## Collected data entries
▬▬▬▬▬▬▬▬▬▬

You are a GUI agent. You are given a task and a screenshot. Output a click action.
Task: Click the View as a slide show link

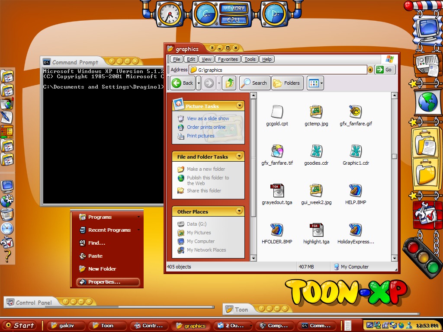point(208,118)
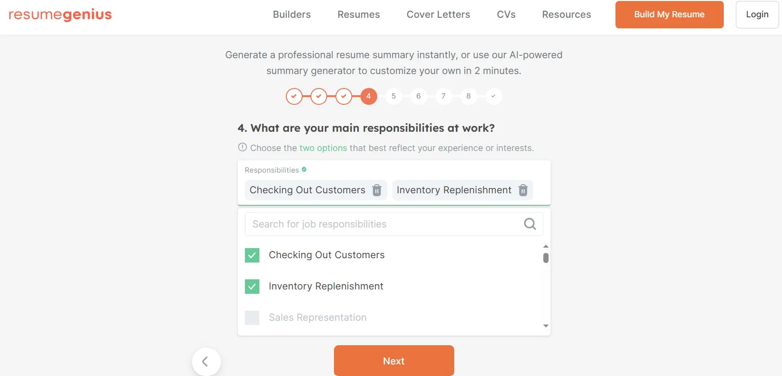Image resolution: width=782 pixels, height=376 pixels.
Task: Click the resumegenius logo
Action: 60,14

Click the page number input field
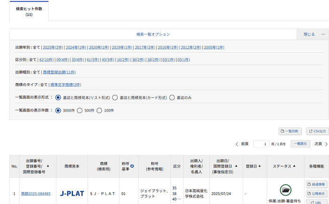pyautogui.click(x=261, y=144)
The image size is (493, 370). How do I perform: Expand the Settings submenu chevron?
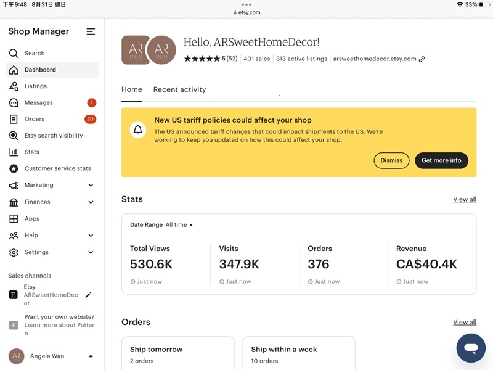click(91, 252)
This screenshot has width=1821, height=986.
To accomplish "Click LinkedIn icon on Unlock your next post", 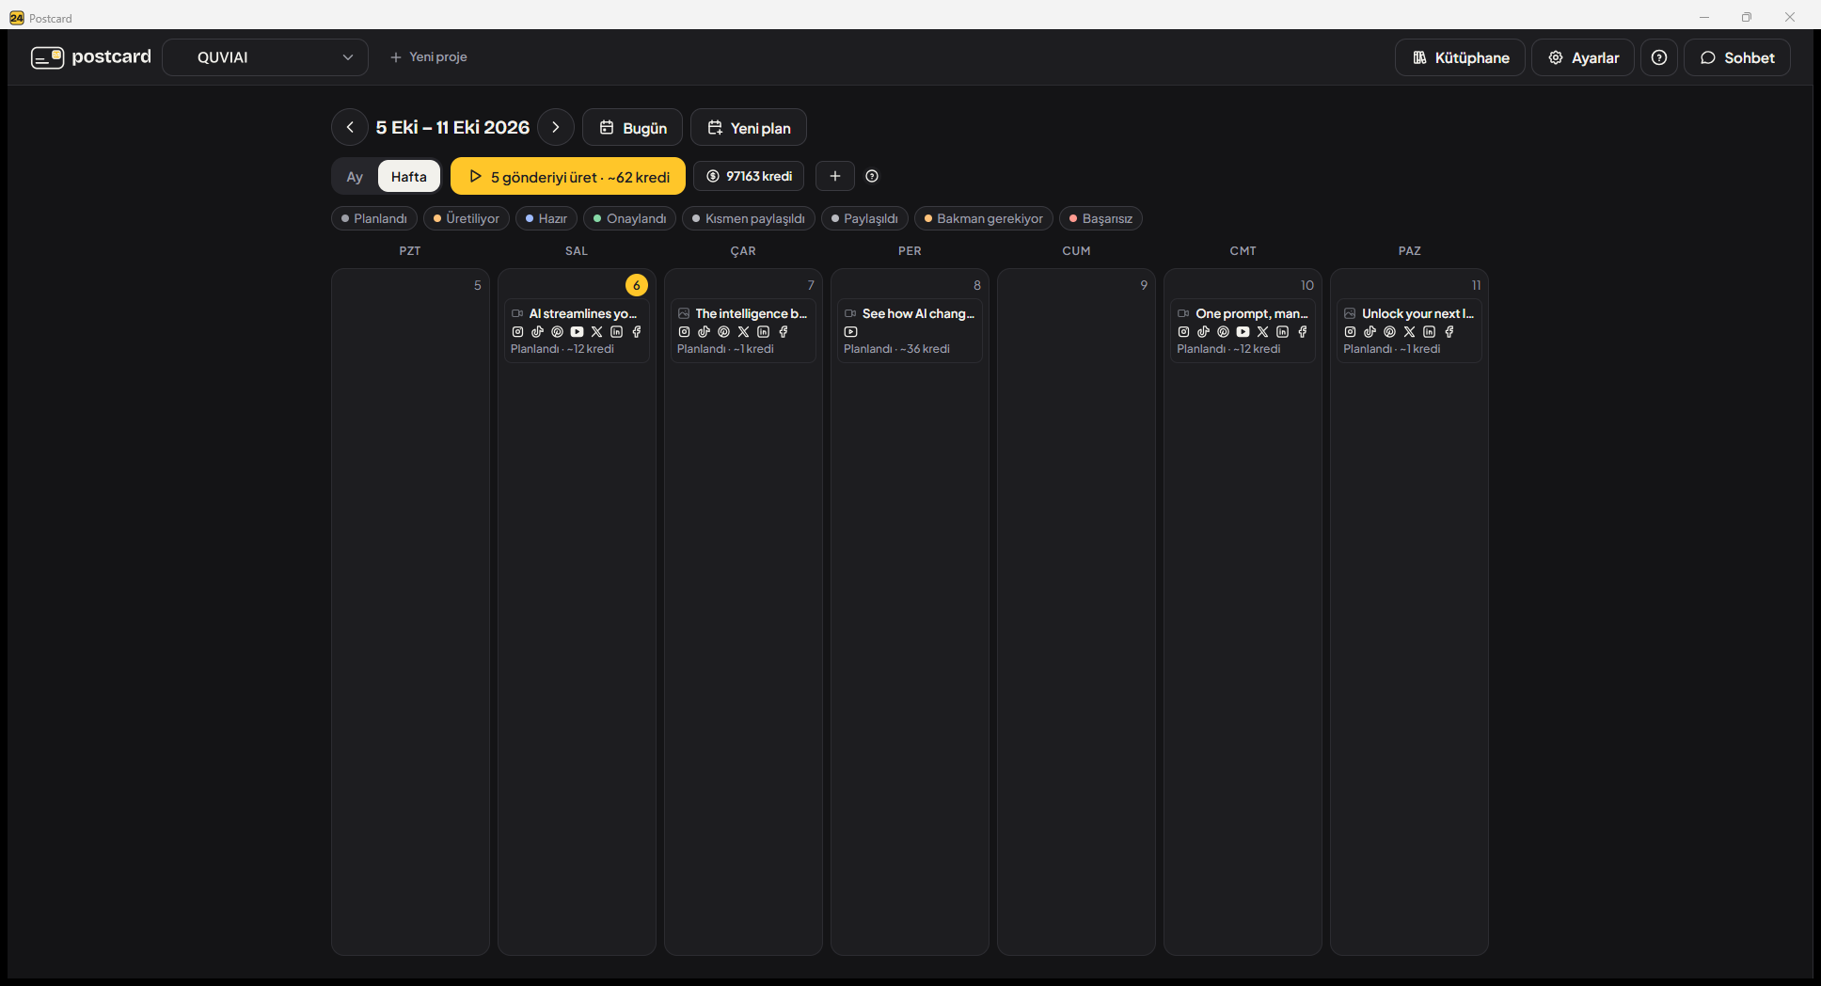I will point(1429,332).
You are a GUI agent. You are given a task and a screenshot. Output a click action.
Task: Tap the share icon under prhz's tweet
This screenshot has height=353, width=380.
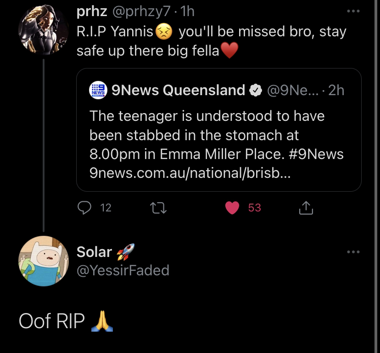coord(306,208)
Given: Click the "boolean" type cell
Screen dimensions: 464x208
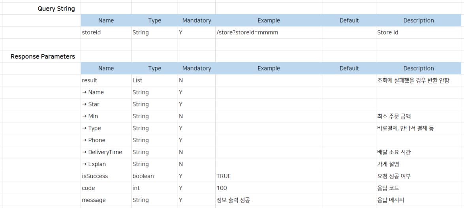Looking at the screenshot, I should (x=143, y=176).
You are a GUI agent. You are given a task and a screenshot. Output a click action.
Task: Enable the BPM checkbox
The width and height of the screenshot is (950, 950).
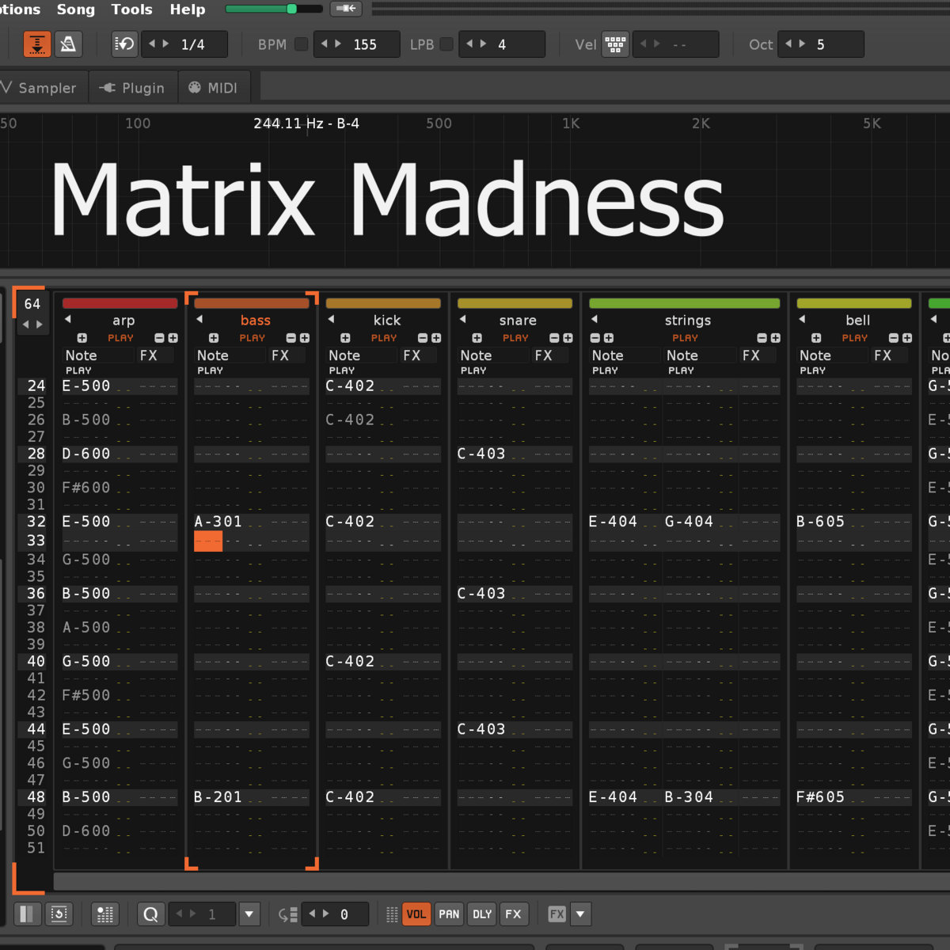click(301, 44)
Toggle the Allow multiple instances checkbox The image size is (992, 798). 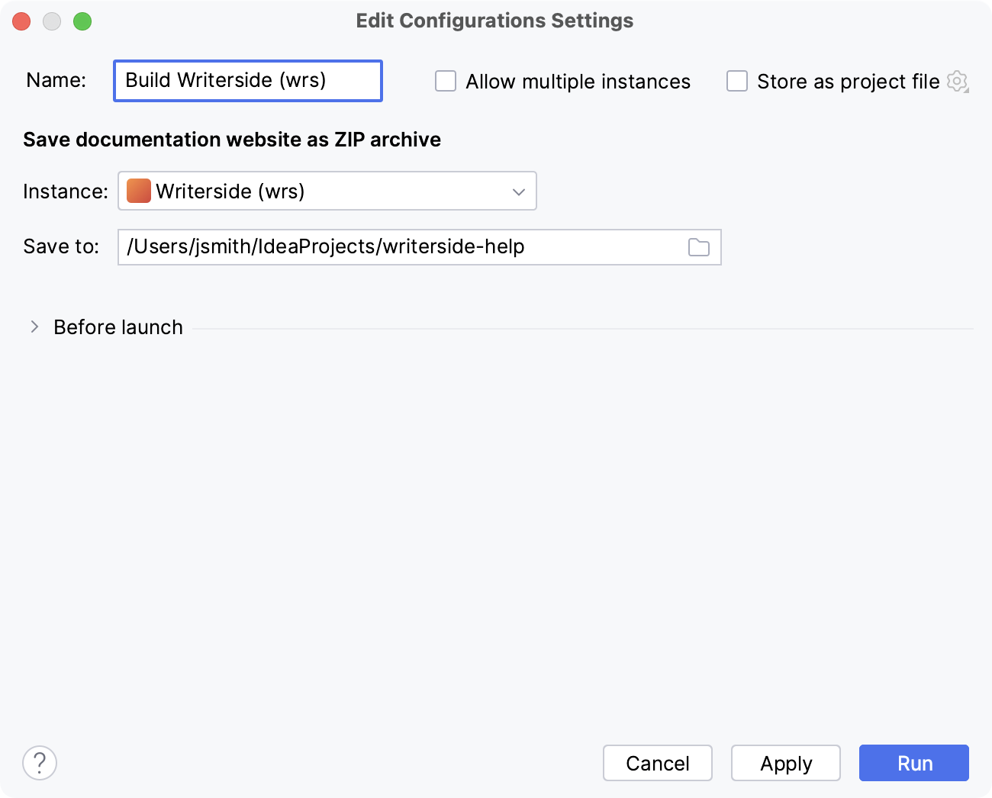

▬▬▬▬▬▬▬▬▬▬

## What is expected
Please transcribe, word for word, every line from the one containing "Screen dimensions: 464x208" through the last line of the records, both included, and leave the pictures out.

## Written answer
Screen dimensions: 464x208
Looking at the screenshot, I should (x=143, y=176).
You are a GUI agent. You are given a task and a screenshot. Output a click action.
Task: Enable the BPM checkbox
The width and height of the screenshot is (950, 950).
click(301, 44)
Toggle the Allow multiple instances checkbox The image size is (992, 798). 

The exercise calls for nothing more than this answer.